Exercise goal: Among the entries below, find the lines that contain the string "refresh". State only how many there are.
Supplied information START
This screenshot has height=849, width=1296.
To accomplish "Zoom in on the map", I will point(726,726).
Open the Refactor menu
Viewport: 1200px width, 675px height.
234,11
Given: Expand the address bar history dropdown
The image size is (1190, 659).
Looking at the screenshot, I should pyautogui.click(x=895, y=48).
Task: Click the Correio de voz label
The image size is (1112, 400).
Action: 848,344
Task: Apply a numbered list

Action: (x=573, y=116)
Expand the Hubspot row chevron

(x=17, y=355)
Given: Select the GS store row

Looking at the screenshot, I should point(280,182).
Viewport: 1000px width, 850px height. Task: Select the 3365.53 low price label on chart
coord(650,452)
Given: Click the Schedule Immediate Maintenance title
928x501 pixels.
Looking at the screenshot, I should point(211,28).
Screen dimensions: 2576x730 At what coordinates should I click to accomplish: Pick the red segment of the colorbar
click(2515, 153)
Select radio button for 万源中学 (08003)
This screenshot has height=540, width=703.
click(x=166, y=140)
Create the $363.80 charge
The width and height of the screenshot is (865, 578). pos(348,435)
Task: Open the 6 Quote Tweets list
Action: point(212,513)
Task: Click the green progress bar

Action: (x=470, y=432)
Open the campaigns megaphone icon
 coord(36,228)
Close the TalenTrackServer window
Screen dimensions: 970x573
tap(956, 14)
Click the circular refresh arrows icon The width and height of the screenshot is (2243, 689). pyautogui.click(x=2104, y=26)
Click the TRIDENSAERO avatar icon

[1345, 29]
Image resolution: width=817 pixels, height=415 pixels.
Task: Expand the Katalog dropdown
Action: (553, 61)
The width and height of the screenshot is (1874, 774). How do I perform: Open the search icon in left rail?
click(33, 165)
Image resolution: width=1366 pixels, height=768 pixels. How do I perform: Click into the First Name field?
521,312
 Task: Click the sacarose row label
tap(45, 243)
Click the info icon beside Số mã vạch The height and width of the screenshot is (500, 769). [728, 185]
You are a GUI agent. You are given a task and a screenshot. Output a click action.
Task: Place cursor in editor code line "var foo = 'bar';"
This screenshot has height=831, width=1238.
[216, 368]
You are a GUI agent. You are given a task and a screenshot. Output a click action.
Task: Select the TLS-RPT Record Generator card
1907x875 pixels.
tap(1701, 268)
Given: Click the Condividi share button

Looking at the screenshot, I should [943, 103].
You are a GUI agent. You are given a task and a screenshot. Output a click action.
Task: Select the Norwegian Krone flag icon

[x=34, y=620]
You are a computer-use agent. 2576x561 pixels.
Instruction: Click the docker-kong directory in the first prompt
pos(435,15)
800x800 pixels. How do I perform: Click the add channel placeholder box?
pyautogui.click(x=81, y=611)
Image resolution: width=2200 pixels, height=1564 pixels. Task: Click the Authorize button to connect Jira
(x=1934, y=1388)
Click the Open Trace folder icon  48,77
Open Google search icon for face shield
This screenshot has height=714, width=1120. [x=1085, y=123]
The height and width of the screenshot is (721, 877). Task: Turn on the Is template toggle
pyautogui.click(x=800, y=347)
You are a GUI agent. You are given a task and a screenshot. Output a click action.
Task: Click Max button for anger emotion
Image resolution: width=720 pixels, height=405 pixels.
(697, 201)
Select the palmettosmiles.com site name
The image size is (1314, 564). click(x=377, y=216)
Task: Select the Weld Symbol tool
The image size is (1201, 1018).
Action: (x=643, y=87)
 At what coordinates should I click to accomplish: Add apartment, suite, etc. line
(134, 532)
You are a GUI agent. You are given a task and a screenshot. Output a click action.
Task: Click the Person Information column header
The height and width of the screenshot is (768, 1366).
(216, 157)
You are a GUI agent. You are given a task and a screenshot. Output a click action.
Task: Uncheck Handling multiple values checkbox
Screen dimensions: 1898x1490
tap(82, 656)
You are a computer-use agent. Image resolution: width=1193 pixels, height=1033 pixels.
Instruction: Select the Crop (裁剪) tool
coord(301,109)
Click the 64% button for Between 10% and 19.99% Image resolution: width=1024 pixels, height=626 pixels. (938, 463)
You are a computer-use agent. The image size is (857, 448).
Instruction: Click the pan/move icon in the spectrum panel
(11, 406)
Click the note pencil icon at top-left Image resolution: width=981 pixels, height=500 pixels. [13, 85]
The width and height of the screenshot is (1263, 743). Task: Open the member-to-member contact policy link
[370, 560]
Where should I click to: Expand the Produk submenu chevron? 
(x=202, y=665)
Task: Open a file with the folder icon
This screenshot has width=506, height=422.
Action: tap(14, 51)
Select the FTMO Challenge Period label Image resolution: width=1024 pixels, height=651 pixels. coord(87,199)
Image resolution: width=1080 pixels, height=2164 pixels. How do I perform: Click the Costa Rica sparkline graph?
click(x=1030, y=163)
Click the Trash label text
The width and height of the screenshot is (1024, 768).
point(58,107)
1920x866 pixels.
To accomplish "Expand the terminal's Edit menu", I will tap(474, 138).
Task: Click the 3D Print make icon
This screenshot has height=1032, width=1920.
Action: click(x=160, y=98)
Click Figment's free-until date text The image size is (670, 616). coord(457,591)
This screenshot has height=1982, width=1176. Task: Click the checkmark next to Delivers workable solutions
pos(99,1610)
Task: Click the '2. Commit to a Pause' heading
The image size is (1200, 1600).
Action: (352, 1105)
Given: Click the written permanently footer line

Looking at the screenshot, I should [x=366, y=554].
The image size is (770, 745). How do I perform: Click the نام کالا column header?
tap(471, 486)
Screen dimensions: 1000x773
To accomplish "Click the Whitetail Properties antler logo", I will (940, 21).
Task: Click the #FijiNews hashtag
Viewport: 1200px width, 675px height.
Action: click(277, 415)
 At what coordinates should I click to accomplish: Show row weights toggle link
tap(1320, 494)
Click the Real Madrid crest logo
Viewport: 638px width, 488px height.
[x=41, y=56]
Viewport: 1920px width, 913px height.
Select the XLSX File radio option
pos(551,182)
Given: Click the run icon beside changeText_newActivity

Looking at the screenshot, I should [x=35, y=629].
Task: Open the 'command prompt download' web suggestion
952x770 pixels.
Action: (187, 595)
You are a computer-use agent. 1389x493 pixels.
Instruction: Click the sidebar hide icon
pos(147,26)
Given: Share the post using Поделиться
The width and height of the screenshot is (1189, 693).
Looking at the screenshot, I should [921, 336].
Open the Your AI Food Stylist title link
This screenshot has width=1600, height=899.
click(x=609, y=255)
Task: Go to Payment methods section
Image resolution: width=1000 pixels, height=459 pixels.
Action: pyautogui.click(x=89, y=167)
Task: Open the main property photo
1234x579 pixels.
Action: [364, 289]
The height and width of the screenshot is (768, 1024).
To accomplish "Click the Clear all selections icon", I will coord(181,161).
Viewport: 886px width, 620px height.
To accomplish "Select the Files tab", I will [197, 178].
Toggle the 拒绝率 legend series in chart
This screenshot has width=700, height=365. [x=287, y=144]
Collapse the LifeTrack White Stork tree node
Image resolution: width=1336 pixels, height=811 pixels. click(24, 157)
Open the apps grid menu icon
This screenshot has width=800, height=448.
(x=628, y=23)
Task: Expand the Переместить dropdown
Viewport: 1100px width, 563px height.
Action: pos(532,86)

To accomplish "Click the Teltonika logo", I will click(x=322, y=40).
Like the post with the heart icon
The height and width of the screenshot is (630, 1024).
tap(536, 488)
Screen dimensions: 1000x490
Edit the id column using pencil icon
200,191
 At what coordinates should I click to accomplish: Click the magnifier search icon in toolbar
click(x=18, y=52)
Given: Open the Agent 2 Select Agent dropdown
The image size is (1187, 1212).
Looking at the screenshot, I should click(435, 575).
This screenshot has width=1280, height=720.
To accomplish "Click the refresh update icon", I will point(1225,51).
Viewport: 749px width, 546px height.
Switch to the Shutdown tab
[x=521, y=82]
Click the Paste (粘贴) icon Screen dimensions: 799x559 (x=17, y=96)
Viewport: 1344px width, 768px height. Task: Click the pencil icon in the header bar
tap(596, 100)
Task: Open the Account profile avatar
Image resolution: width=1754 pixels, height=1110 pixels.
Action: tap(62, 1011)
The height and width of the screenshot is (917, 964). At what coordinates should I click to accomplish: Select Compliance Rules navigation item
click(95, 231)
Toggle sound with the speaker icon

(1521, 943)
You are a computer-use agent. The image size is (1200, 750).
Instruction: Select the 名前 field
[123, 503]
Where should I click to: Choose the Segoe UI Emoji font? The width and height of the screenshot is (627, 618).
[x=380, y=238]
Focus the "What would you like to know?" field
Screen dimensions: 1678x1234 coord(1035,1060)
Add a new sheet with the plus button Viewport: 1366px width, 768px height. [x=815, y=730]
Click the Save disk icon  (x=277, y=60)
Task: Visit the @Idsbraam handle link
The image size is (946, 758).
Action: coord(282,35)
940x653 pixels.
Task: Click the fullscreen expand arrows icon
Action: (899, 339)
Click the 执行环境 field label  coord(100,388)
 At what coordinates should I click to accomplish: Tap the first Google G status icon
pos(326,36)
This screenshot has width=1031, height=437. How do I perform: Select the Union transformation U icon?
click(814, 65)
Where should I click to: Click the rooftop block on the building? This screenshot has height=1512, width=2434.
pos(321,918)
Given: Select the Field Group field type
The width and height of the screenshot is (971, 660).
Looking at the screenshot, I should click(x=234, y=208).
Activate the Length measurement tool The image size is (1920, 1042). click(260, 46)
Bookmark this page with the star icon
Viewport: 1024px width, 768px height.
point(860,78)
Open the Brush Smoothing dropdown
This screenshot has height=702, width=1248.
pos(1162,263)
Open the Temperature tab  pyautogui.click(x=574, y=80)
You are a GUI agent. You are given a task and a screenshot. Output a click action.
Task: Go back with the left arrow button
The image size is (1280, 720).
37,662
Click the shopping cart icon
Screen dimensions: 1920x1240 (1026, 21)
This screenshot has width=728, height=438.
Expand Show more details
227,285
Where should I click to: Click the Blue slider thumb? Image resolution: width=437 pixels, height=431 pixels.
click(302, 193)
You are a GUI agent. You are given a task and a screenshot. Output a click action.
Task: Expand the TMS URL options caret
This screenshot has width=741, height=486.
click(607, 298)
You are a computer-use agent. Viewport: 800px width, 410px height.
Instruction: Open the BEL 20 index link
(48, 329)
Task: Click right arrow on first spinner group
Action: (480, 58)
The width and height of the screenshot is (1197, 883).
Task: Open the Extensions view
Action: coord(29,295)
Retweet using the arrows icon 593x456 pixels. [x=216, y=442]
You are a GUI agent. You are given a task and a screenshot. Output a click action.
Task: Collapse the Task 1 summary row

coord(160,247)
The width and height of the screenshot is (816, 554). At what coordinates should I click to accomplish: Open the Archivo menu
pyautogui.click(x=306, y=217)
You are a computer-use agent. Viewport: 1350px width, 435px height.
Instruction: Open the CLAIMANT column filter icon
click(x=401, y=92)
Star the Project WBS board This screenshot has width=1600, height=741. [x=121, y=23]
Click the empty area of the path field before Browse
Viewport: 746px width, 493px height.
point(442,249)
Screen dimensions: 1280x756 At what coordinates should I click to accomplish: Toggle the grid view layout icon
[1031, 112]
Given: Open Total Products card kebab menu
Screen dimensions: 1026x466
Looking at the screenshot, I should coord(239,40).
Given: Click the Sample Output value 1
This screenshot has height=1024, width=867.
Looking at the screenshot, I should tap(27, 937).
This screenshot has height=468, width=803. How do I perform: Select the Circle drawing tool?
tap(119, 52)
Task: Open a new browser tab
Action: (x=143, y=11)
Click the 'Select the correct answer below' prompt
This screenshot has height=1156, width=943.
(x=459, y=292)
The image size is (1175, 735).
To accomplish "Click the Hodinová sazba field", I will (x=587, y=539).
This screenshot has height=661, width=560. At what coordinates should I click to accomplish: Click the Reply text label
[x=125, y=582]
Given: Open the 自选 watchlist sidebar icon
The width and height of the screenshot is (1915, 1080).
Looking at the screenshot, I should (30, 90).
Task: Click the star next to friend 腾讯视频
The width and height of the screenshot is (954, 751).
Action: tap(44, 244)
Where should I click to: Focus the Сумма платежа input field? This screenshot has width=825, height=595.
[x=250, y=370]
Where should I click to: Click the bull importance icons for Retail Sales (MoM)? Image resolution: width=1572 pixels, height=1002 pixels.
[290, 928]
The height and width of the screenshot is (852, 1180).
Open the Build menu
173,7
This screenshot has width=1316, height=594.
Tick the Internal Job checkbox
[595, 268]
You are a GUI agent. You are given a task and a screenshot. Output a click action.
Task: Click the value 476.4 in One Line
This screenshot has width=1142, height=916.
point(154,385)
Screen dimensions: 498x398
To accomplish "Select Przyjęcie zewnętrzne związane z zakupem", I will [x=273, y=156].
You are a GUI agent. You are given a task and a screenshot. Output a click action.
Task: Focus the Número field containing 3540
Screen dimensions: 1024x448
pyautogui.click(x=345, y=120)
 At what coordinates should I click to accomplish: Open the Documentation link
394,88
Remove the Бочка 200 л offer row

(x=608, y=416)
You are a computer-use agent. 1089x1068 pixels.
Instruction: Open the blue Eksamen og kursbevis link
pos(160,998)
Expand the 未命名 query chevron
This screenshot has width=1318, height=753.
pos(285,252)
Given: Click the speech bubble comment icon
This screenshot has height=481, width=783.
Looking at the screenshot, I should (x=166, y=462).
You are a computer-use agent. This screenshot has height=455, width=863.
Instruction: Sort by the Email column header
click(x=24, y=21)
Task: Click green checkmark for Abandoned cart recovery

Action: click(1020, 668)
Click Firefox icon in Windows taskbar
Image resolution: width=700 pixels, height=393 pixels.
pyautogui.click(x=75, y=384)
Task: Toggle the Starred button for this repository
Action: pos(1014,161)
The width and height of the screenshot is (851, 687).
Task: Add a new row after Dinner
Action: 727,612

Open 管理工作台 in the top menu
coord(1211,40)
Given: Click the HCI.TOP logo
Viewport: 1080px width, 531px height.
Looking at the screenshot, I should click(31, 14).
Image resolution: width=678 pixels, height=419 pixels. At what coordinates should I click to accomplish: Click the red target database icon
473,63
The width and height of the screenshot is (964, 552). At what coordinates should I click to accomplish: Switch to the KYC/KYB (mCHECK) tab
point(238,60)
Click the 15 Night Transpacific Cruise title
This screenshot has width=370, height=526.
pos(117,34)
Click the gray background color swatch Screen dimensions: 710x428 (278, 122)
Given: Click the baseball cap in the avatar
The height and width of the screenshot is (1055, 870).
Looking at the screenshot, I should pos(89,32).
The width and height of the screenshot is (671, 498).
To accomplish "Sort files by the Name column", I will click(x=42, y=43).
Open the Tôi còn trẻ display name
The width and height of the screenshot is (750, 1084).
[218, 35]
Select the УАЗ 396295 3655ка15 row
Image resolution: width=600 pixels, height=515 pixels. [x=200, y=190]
Supplied information END
Result of the task: 2